俗世間とは
俗世間とは仏門に入る出世間とは対照的に仏道に縁が無く、煩悩にまみれて暮らしている一般の人達の世界のこと。
俗とは
「俗」とは世の中の欲望に染まった卑しいさまを言います。
「俗っぽい」とは物事や性格などがありふれていて下品な様子を言い、下劣な、低俗な、はしたないという意味合いがあります。
衣食住など日常生活のしきたりや習わし、風習のことを「風俗」と言います。
世間とは
世間とは私達が暮らしているこの世界の事です。
「世」は昔の漢数字の三十(丗)のことで、30年の期間、人の人生の一世代を表し、世の中の人のことです。
「間」は門の扉のすき間のことです。
「世間」とは多くの人が居る空間の事になるのです。
俗世にまみれる、俗世に染まる
俗世にまみれる、俗世に染まるとは、俗世間の煩悩にまみれた生活にどっぷりと浸かってしまって、大衆的な快楽や欲望の虜になり、抜け出すことが出来ない様を言います。
欲望丸出しで海楽ばかりを追い求め、本能のそして欲望の赴くままに行動する様子は、人間というよりは動物に近い姿です。
動物は本能のままに行動しますので、冷静に考えることや、他の幸せを考えたり、他に施したりすることが出来ません。
ある意味欲望のままに生きていくことはとても楽しいことでありますが、自分だけが満足する自己満足の繰り返しでは決して幸せになることはありません。
俗世間から離れる
俗世間にどっぷりと浸かって楽しみ尽くした人はやがて、そういう楽しみでは決して本当の意味での幸せになることが出来ないことに気が付きます。
毎日違う女の人を連れて歩くようなお金持ちの社長は、一見派手で幸せそうで贅沢で、誰からも羨ましがられますが、実はとても寂しがり屋で、決して幸せだと感じたことがなかったりするものです。

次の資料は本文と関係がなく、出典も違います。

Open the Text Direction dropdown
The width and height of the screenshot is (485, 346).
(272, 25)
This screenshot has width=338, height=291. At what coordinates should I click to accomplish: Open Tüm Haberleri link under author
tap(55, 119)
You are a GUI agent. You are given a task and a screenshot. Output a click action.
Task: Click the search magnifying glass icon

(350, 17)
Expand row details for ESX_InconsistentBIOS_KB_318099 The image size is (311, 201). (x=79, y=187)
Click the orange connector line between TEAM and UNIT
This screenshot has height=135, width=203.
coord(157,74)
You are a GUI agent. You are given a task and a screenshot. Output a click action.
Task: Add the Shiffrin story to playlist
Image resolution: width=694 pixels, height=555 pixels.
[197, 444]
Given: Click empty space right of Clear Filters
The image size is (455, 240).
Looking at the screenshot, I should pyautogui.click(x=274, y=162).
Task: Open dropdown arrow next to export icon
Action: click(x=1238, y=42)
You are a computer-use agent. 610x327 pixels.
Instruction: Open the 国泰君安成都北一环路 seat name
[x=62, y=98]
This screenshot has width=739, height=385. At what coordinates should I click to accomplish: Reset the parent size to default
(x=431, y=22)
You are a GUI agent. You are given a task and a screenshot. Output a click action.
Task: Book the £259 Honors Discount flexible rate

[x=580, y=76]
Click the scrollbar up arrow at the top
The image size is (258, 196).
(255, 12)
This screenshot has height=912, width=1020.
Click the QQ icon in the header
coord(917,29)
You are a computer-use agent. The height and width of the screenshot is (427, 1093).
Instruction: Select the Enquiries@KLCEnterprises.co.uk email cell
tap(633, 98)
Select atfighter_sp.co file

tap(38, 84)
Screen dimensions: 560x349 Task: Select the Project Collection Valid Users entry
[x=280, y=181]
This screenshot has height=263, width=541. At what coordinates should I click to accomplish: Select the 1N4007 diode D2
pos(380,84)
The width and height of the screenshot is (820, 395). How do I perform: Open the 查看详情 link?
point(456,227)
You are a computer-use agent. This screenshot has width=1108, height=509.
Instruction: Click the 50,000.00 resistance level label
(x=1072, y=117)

お金も地位も名誉も全ての物を手に入れた中国の皇帝が最後に欲しがったものは「不老長寿の薬」でしたが、誰一人として手に入れることは出来ませんでした。
あらゆる物を手に入れたとしても寿命が尽きれば自分の物ではなくなってしまうという現実があるのです。
ふとしたきっかけで山に登って下界を見たら、自分が住んでいる所が如何に狭く、自分の存在が如何に小さいものであるかに気が付くことでしょう。
小さな世界の中で欲望丸出しの人間が必死に動いていることが、山の上から見たらバカバカしくて嫌になることでしょう。
たまには俗世間から離れてみましょう。
私達が拘っていることの価値観から心を開放してあげましょう。
俗世間で生きる秘訣
欲望の誘惑が多い俗世間では、欲望に溺れて堕落してしまう人が後を絶ちません。
適度な欲望は人間の現世での幸せをもたらしてくれますので、仏教では小欲知足を説いているのです。
釈迦が悟りを得ることが出来たのは、欲望が苦しみの原因になることを見抜き、苦しみの無い世界を目指したからなのです。
欲望が悟りの原動力になったのです。
私達人間の世界は欲望だらけですが、その欲望も全て私達の心の中から出てきたもので、作り出されたものということを理解すれば良いのです。
欲望に振り回されることなく少しの欲望で満足することを知り、しかもその欲望でさえ心の中から出てきた幻影であることを覚ることが俗世間で生きていくための秘訣なのです。
欲望に溺れてしまったら這い上がることが困難です。
かと言って欲望を全部捨てることも無理なこと。
欲望をコントロールすることは大切な修行なのです。
俗世間での欲望は堕落する原因になりますが、上手く使えば人間として幸せになるための重要な道具になるのです。